By the second half of the 1870s, Mix shifted much of his focus to the Second Empire style. In 1873 he remodeled the home of leading Milwaukee businessman Alexander Mitchell in this style, giving it a four-story tower and mansard roofs. Later Mitchell would hire Mix to use the same style in designing two commercial buildings in downtown Milwaukee: the Mitchell Building in 1876 and the Mackie Building in 1879.

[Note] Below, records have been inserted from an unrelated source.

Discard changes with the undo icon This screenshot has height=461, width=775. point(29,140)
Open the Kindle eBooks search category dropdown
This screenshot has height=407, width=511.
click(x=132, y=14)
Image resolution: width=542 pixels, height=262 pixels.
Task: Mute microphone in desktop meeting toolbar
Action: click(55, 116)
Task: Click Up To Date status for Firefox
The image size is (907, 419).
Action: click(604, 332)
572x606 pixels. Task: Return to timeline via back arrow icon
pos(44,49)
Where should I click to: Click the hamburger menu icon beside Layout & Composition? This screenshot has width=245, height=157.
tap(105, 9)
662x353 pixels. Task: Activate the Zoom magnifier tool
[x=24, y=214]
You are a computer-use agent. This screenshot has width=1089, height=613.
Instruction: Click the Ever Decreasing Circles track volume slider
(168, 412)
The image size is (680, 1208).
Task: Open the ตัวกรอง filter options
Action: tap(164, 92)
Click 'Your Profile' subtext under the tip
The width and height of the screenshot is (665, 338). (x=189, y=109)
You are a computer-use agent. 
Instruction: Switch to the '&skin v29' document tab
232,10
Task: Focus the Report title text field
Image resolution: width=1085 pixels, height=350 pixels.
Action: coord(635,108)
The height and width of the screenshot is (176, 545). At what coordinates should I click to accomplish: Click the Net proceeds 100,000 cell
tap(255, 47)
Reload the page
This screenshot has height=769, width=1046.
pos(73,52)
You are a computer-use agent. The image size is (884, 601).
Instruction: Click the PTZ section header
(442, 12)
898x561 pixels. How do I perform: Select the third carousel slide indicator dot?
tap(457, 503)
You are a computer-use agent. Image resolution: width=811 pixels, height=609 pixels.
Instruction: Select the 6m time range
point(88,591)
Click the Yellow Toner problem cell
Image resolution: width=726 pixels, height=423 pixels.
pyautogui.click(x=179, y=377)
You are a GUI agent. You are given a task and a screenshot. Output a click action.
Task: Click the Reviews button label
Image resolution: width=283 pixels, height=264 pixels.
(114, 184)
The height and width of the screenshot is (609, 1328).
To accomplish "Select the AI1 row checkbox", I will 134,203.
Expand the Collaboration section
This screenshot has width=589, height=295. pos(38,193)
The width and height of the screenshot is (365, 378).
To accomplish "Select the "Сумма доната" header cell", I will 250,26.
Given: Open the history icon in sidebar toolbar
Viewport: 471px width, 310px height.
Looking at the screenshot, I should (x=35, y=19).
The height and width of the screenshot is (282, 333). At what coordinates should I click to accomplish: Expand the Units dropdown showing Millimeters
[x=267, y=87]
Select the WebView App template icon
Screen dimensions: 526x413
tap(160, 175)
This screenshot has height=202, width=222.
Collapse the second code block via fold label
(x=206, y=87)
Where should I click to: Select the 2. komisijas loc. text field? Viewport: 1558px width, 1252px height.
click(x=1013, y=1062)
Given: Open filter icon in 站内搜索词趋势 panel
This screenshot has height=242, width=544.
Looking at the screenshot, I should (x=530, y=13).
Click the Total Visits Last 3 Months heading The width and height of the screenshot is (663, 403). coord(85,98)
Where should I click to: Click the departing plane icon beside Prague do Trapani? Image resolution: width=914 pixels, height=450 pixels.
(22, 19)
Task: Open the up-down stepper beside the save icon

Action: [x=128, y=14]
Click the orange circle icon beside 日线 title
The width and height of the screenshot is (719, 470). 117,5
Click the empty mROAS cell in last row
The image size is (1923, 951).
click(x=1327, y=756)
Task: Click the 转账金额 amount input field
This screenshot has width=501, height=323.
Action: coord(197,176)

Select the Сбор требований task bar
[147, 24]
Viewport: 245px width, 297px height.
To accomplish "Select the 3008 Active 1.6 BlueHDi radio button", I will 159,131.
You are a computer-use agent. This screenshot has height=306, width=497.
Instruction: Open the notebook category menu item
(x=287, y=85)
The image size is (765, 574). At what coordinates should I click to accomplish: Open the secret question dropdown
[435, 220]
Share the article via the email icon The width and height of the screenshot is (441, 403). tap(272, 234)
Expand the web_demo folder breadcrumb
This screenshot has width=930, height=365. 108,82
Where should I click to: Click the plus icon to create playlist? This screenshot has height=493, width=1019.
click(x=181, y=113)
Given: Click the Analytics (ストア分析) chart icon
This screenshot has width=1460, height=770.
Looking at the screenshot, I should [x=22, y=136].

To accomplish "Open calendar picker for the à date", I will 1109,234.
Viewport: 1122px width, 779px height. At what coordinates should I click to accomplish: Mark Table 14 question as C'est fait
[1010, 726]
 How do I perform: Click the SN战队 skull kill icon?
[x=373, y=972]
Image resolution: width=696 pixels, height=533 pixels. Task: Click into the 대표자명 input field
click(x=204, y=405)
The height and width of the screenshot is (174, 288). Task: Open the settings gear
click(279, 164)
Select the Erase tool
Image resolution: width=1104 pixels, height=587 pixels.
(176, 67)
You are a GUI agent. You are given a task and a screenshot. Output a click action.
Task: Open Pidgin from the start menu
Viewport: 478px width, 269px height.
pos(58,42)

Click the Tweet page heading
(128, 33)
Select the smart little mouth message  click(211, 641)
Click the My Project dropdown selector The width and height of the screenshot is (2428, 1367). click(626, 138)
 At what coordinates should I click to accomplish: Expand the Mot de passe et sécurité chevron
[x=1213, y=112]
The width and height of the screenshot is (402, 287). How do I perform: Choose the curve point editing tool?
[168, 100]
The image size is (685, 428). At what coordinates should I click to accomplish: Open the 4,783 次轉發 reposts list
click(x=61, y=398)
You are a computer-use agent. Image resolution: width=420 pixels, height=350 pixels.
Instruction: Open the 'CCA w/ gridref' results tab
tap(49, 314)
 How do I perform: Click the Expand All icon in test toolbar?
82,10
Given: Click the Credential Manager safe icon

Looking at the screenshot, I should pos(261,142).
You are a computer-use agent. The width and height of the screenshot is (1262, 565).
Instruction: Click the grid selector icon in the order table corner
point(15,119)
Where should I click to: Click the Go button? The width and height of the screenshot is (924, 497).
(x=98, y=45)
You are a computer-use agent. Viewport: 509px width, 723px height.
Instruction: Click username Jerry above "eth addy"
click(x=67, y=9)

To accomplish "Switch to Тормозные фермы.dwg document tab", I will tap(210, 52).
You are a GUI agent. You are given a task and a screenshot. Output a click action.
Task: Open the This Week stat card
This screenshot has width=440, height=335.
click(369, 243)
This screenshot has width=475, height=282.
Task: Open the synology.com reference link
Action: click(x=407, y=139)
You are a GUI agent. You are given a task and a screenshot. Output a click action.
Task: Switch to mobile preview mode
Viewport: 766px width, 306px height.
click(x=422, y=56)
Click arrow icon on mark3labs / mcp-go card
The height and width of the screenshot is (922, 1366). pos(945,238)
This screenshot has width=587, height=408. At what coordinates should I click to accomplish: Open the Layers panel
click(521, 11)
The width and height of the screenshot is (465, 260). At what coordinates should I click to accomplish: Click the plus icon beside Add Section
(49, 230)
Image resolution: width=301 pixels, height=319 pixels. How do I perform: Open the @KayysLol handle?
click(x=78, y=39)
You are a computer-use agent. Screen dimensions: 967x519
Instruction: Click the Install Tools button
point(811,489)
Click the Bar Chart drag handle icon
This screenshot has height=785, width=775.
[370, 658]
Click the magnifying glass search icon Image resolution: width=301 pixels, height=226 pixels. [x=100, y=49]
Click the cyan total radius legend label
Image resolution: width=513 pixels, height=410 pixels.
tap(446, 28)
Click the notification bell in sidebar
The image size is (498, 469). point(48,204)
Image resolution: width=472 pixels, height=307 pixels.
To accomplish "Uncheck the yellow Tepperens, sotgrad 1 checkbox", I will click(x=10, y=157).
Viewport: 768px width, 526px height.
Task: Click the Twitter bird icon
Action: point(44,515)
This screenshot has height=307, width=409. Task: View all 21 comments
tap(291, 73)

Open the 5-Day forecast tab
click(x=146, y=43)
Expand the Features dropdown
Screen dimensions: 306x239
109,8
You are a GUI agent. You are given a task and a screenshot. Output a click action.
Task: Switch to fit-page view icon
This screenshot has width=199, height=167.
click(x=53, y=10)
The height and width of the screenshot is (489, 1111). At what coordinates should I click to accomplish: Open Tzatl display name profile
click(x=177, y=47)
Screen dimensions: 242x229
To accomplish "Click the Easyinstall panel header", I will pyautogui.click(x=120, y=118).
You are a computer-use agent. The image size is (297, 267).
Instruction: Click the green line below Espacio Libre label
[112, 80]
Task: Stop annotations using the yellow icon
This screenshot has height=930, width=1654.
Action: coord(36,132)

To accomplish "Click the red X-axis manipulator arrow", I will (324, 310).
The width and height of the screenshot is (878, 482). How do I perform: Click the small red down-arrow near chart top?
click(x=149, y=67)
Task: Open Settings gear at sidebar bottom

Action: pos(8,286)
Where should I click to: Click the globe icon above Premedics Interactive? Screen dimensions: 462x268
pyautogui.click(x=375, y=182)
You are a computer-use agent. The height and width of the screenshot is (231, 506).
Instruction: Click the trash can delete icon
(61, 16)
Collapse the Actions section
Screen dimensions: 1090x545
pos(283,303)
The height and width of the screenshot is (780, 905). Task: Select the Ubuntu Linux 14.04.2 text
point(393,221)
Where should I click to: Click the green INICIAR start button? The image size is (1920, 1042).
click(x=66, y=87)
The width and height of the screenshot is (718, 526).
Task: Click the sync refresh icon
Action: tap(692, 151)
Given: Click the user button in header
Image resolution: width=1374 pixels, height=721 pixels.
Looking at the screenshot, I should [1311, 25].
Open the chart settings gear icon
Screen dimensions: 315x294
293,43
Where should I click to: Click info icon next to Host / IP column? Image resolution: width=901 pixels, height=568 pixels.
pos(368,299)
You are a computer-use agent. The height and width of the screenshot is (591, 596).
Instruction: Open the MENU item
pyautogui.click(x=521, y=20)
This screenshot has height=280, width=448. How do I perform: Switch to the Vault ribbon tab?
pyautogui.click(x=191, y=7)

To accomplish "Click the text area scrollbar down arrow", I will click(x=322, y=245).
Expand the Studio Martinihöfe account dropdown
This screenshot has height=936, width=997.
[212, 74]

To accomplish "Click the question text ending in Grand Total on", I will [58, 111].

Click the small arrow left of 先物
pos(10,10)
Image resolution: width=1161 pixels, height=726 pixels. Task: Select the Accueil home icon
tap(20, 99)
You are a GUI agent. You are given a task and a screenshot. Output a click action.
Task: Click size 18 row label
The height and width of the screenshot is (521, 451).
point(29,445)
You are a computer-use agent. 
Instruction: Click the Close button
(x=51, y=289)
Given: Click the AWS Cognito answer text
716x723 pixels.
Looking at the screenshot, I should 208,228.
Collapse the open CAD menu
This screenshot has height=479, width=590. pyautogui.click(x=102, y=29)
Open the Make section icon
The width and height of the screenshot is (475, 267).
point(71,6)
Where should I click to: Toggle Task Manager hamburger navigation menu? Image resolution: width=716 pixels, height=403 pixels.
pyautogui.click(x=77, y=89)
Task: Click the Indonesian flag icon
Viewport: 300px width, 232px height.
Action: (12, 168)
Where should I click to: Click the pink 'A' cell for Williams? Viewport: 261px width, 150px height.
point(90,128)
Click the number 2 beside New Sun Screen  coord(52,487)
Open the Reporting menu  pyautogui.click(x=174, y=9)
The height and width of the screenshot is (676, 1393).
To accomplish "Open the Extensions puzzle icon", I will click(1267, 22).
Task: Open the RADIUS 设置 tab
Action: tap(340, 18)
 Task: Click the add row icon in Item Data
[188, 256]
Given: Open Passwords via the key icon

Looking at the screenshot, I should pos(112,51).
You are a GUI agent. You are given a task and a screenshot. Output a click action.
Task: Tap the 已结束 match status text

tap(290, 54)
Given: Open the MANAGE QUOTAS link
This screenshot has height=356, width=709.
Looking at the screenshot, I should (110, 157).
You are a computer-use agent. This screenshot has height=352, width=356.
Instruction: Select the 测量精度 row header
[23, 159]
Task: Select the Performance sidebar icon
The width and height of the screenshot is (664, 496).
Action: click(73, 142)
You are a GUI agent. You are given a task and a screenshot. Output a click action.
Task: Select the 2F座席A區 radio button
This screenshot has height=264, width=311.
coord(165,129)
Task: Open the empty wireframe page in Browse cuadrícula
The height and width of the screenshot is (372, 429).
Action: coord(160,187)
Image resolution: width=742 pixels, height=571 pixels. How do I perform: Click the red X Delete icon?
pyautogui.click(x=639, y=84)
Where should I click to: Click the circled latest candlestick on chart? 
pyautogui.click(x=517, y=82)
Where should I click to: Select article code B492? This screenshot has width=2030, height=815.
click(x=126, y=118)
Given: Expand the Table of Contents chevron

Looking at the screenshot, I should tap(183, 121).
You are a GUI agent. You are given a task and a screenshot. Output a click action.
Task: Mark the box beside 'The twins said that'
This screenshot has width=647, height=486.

In the 1880s, Mix adopted a number of additional styles for his buildings. He used Romanesque Revival for St. Paul's Episcopal Church, built in Milwaukee in 1874, and he employed elements of Queen Anne and Eastlake styles for the A. H. Allyn House in Delavan, Wisconsin, in 1885. Mix sometimes mixed these styles with Gothic Revival, as in the Everett Street Depot built in 1886 for the Milwaukee Road. By this time, however, the styles favored by Mix were falling out of fashion in Milwaukee as its increasingly German population demanded buildings more reminiscent of their homeland.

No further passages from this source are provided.